Closed austinmeier closed 8 years ago

austinmeier commented 8 years ago

It was mentioned that we could have a separate pattern file for creating the upper classes in the ontology for using the yaml design patterns. @cmungall could you point me to an example, or template I could use to achieve this?

cmungall commented 8 years ago

I think we can reuse the same yaml pattern file, but use a different csv input file. That way we won't worry about curated rows being overwritten by samara generated rows

austinmeier commented 8 years ago

Okay, that makes sense. Except I am confused about the logistics of having two different files to apply the pattern to. The output of the apply_pattern.py script is a .owl ontology file. So can I add a flag to use multiple .tsv files as input? (I tried just putting both .tsv files after the -i flag, but got an unrecognized argument error). Better yet, is there a way to specify an existing ontology in which the new terms should be added to? Or every time I add a row to the .tsv input file, I have to regenerate the entire ontology from scratch?

I've added a hierarchy tsv to the apply pattern folder to try some things on.

cmungall commented 8 years ago

It's fairly flexible but maybe that doesn't help you.

The way I do it e.g. here https://github.com/cmungall/environmental-conditions/ is to have separate csvs, separate owls, and multiple import statements. Setting this up for the first time can be fairly fiddly - e.g. you'll want to make sure every import is in the catalog

austinmeier commented 8 years ago

I think I'll leave the upper level classes as manually created through Protege for now, but I'd like the diseases to be automatically added to the correct upper class depending on the classification of the 'causal agent'.

For example: The three plant diseases I have in the test_aps_diseases.tsv are all of different type (viral, bacterial, and fungal). Right now, the apply_pattern.py script simply lumps them all into "plant stress" because that's the term specified in the pattern YAML. Ideally I'd like something to determine if the pathogen specified falls into the upper classes, based on the NCBI hierarchy. This seems like a task a reasoner could do, but the actual process is out of my skill-set. is this achievable?

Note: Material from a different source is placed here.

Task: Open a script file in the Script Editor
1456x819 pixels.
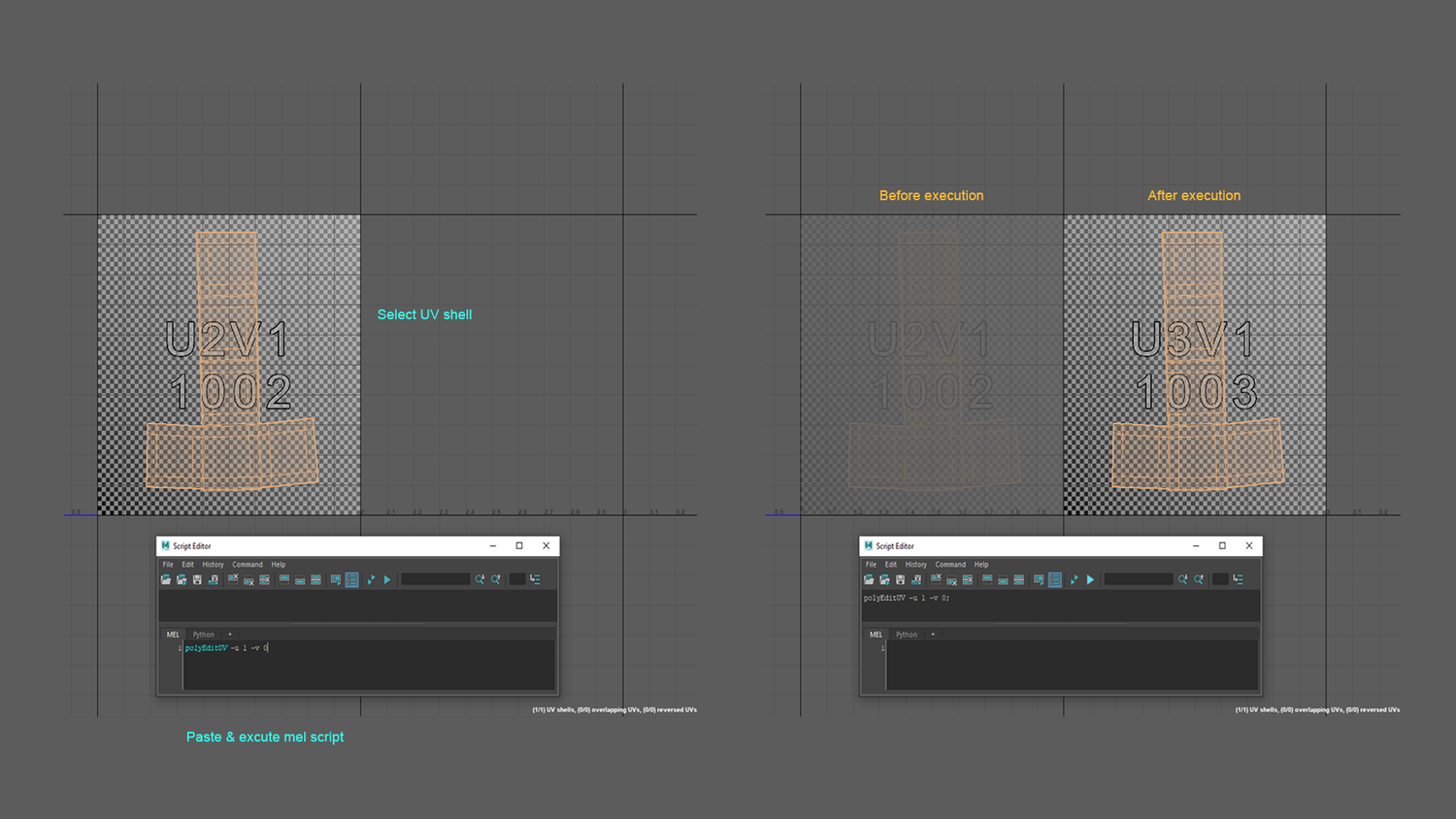Action: coord(165,579)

If so, is it something I'd have to change in the .tsv, the YAML, or the apply_pattern.py ?

cmungall commented 8 years ago

Yes, it's actually easier than you think

The harder part is setting up an import chain that brings in the the axiomatized aps classes plus your manual grouping classes (plus ncbitaxon_import). I can help with this.

Once you have that, it's all easy. Just select Elk, switch the reasoner on, and go to the inferred view. It should automagically unflatten itself.

For releases, it should be even easier. Doing make should make a obo and owl file that is pre-reasoned.

marieALaporte commented 8 years ago

I looked at the oops-edit file. I think you should be using OOPS_0000013 (plant disease) instead of OOPS_0000000 (plant stress) in your disease pattern.

Take a look at what I did there: https://github.com/marieALaporte/ontology-of-plant-stress/commit/144d1324a2016064ea0765f7b762f8132b86623a I removed the disease classes from the main file (oops-edit.owl) and imported the owl file generated by the python script (I guessed it is OOPS-temp.owl). I also replaced 'plant stress' by 'plant disease' in the patterns. If you run the reasoner, you'll see that the classes are automatically classified under the categories you have defined. You can use this as an example.

austinmeier commented 8 years ago

Awesome. Thank you both for the explanation! I have made these changes suggested by MAL, and now need to go about cleaning this repo and renaming some things to make things more clear.